Speaking via video link, President Xi Jinping said that African nations most affected by the coronavirus would be granted an extended period of debt suspension, along with granting additional loans “to help them tide over the current difficulty”.
China’s president was keen to highlight the importance of Chinese-African collaboration in defeating the coronavirus. He said that the East would be a close ally of Africa through the sharing of scientific resources and accelerating the construction of “China-Africa Friendship Hospitals”.
President Xi Jinping has also promised that African nations will be the first to benefit from a Chinese developed vaccine. This comes after UK pharmaceutical researchers found this week that Dexamethasone (a cheap, widely available Steroid drug) can reduce the risk of death for critically ill patients of Covid-19 by a third. In the race between China and the West to show themselves as leading the research efforts, the West has leaped ahead.

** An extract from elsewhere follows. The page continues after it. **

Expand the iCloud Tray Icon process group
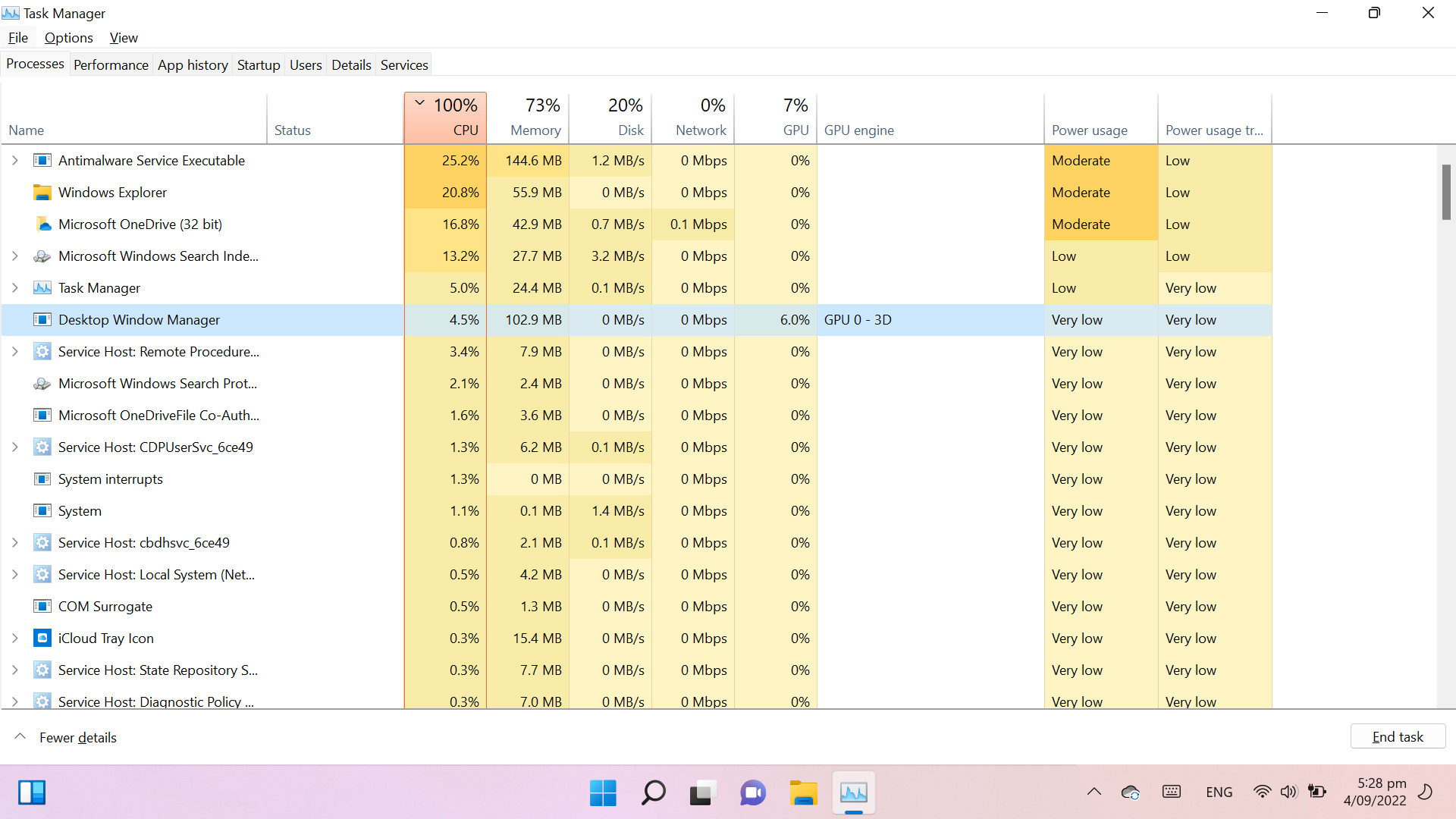This screenshot has width=1456, height=819. coord(14,639)
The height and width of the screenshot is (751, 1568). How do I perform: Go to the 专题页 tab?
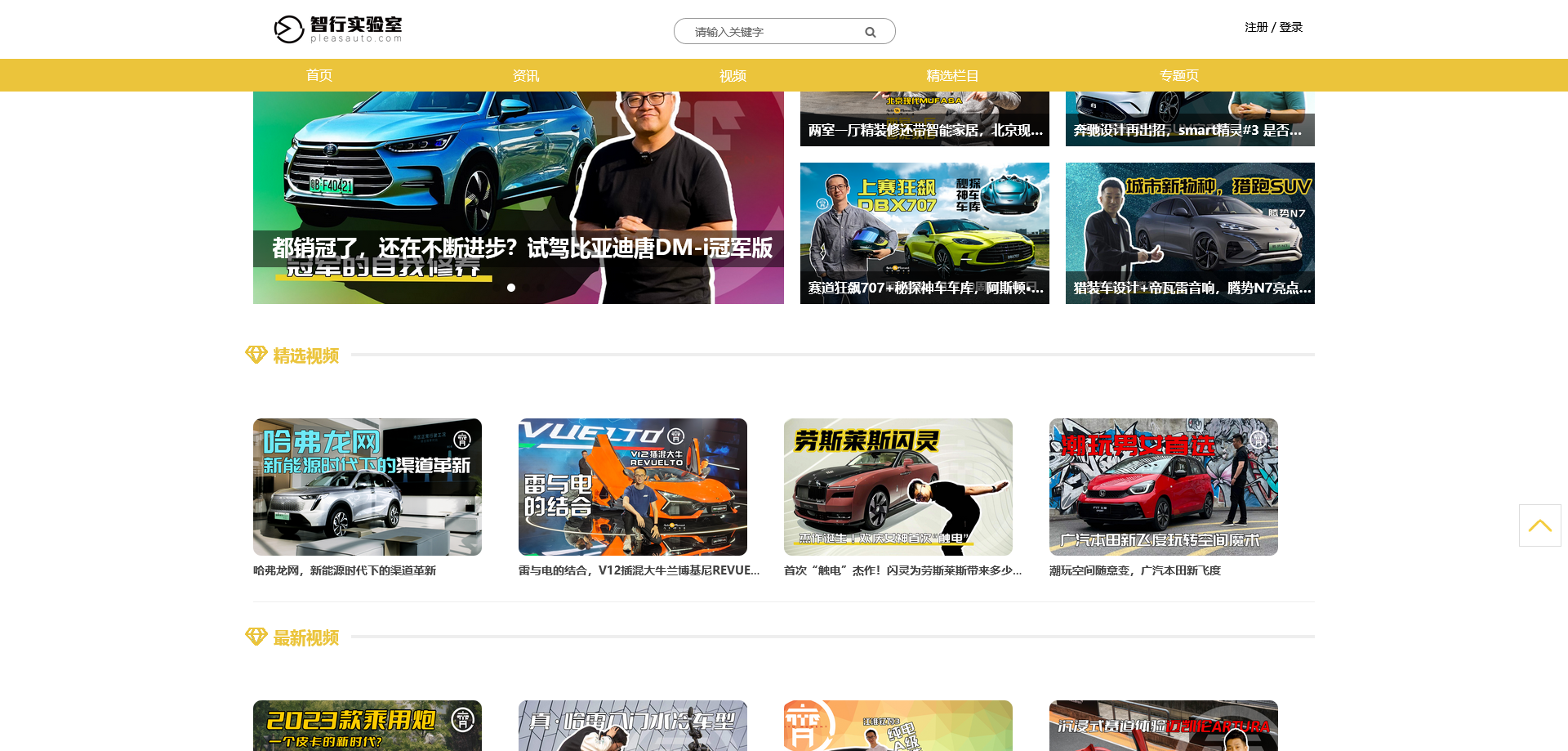1179,74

China is eager to show itself as a pioneer in the defeat against the coronavirus, particularly in Africa. The last decade of Chinese investment and the development of the Belt and Road initiative has turned the African continent into a major trading partner. For the continent’s economic growth to be thwarted by a disease sourced in China would be a severe blow to the Chinese African union.
In his address to the Summit, President Xi Jinping pointedly called for African nations to “strengthen Belt and Road cooperation and accelerate the follow-ups to the FOCAC Beijing Summit”. Clearly, the outbreak of coronavirus in Africa is another opportunity to strengthen the financial bonds between the two under the guise of Chinese-provided healthcare.